У ближайшего телефона-автомата оказалась оторвана трубка, но рядом, у гастронома, был еще один, стекло разбито, щель-копилка погнута, но двушку удалось протолкнуть. Чтобы вытащить бумажку с Васиным телефоном из джинсов, ей пришлось резко выдохнуть и втянуть живот. Никто долго не подходил, но наконец старческий голос, не поймешь даже, мужской или женский, сказал «алё?».
– Общежитие? Пароходства? – выдохнула торопливо Розка. – Васю позовите, пожалуйста.
Тут только она сообразила, что не знает Васиной фамилии. Понятия не имеет. И как его, интересно, позовут? Сейчас вот спросят: «Какого вам Васю надо?»
Но бесплотный голос сказал: «Сичас». Она услышала звяканье, бульканье, словно отодвинулся стакан с чаем, и глухие шаркающие шаги, почти неразличимые из-за треска разрядов в трубке.
– У нас там вроде Прендель стоял, довоенный, там на него должно быть что-то. В разделе «Духи-эндемики коренных народов». В общем, я смутно помню. Но по-моему, все-таки дух голода.
– А «Мокряк», – почему-то шепотом сказала Петрищенко, – самый большой зерновоз в истории кораблестроения. Он, наверное, с ума сошел, когда увидел столько зерна…
– Точно. – Вася мрачно кивнул. – А потом не смог соскочить. Текучая вода. Целая Атлантика текучей воды. А здесь зерно увезли… погрузили и увезли. Он и свихнулся. Крутится поблизости, не знает, куда деваться…
– Да-да. – Она покачала головой. – Что делать, Вася, что делать? Надо специалистов вызывать.
– Я, по-вашему, не специалист, выходит? – вежливо спросил Вася.
– Извини, Вася… но… мне кажется, одному тебе не справиться.
– Вот и посмотрим, – сказал Вася, поднимаясь и машинально отряхивая ладони.
– А если он, пока мы тут сидим, еще кого-нибудь вот так?
– Вероятность практически нулевая, Лена Сергеевна. Это совпадение было. Гадское совпадение.
– С чего вообще индейскому духу голода болтаться на стадионе?
– Он с людьми бегать любит. Хобби у него такое, ну. А тут людей полно, и все бегают. Ладно, пошел я.
– Может, я с тобой, Вася? – нерешительно спросила Петрищенко.
– Вот этого не надо, Лена Сергеевна. Вы, если честно… ну, помешаете только.
– Это нарушение, Вася. Наблюдатель должен быть.
– Я ж ничего не буду делать, – сказал Вася, глядя на нее честными глазами, – только пощупаю.
– Ну…
– Слово даю, Лена Сергеевна. Я нежно пощупаю. Очень аккуратно.
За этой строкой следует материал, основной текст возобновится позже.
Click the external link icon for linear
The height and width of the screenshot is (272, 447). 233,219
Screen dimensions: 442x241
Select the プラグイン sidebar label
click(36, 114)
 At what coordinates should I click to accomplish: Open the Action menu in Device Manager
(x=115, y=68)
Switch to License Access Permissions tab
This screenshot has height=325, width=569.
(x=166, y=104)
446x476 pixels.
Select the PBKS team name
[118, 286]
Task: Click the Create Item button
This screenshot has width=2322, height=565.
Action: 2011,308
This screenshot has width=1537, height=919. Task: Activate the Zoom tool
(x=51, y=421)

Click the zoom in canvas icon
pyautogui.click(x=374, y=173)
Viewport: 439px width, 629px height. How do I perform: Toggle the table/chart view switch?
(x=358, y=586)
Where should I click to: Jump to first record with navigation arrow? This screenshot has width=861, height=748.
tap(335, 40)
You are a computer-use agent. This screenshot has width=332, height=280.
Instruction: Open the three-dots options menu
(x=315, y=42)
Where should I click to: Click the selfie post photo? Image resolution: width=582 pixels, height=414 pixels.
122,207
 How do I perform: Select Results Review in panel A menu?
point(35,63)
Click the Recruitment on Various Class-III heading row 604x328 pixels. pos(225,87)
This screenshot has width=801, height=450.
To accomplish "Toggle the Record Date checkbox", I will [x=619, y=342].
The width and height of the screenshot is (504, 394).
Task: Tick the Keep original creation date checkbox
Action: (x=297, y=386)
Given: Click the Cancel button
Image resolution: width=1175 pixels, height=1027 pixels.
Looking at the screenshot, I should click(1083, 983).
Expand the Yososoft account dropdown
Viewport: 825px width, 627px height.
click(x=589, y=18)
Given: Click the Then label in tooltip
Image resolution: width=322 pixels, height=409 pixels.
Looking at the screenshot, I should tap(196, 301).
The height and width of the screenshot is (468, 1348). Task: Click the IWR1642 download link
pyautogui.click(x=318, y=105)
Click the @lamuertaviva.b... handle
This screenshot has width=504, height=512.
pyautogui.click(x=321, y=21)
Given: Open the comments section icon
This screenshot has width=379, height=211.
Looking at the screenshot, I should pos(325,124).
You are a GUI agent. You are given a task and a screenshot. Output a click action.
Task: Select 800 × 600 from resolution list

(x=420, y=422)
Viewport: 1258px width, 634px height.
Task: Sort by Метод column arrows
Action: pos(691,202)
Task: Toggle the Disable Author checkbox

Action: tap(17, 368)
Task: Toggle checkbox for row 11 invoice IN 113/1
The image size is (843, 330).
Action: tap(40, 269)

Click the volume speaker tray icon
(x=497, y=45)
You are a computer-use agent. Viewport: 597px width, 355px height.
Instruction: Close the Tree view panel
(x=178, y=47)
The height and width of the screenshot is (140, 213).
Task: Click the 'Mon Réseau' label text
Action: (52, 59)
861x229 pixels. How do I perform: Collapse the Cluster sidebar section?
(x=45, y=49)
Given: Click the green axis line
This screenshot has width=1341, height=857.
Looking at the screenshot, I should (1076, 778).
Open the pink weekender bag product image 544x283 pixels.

А потом вам позвоню, ага?
– Не знаю, Вася.
– Вот и ладно. – Вася натянул штормовку. – Дождь вроде собирается, это хорошо. Бегунов этих не будет. И собачников.
– Ты бы, Вася, куртку купил. Распространяли же в пароходстве хорошие куртки. Румынские. Сравнительно дешевые. А ты как бич какой-то.
– Поглядим, Лена Сергеевна, – ответил Вася неопределенно.
– Жениться тебе надо, Вася, – вновь сказала она невпопад.
Вася сразу как-то подобрался, и Петрищенко смутилась: а вдруг он подумал, что я его и правда на Ляльке хочу женить? И что я специально все подстроила? Она почувствовала, что краснеет, уже от одного только, что он может такое подумать. И оттого, что она подумала, что он может такое подумать, покраснела еще сильнее.
– Да, конечно. Спасибо тебе. Ни пуха ни пера, Вася.
– К черту, Лена Сергеевна, – серьезно сказал Вася.
Представим себе обнесенные бревенчатым забором хижины у замерзшей реки. Перевал завалило снегом, провизия съедена. Патроны кончились. Нет больше сил поддерживать огонь в очаге. И трупы даже не выволакивают за дверь, они лежат у стены, твердые и холодные, точно бревна. Снег у порога бурый от экскрементов.
И тогда ночью, когда над головой загораются холодные и страшные, с кулак, звезды, к людям приходит вендиго.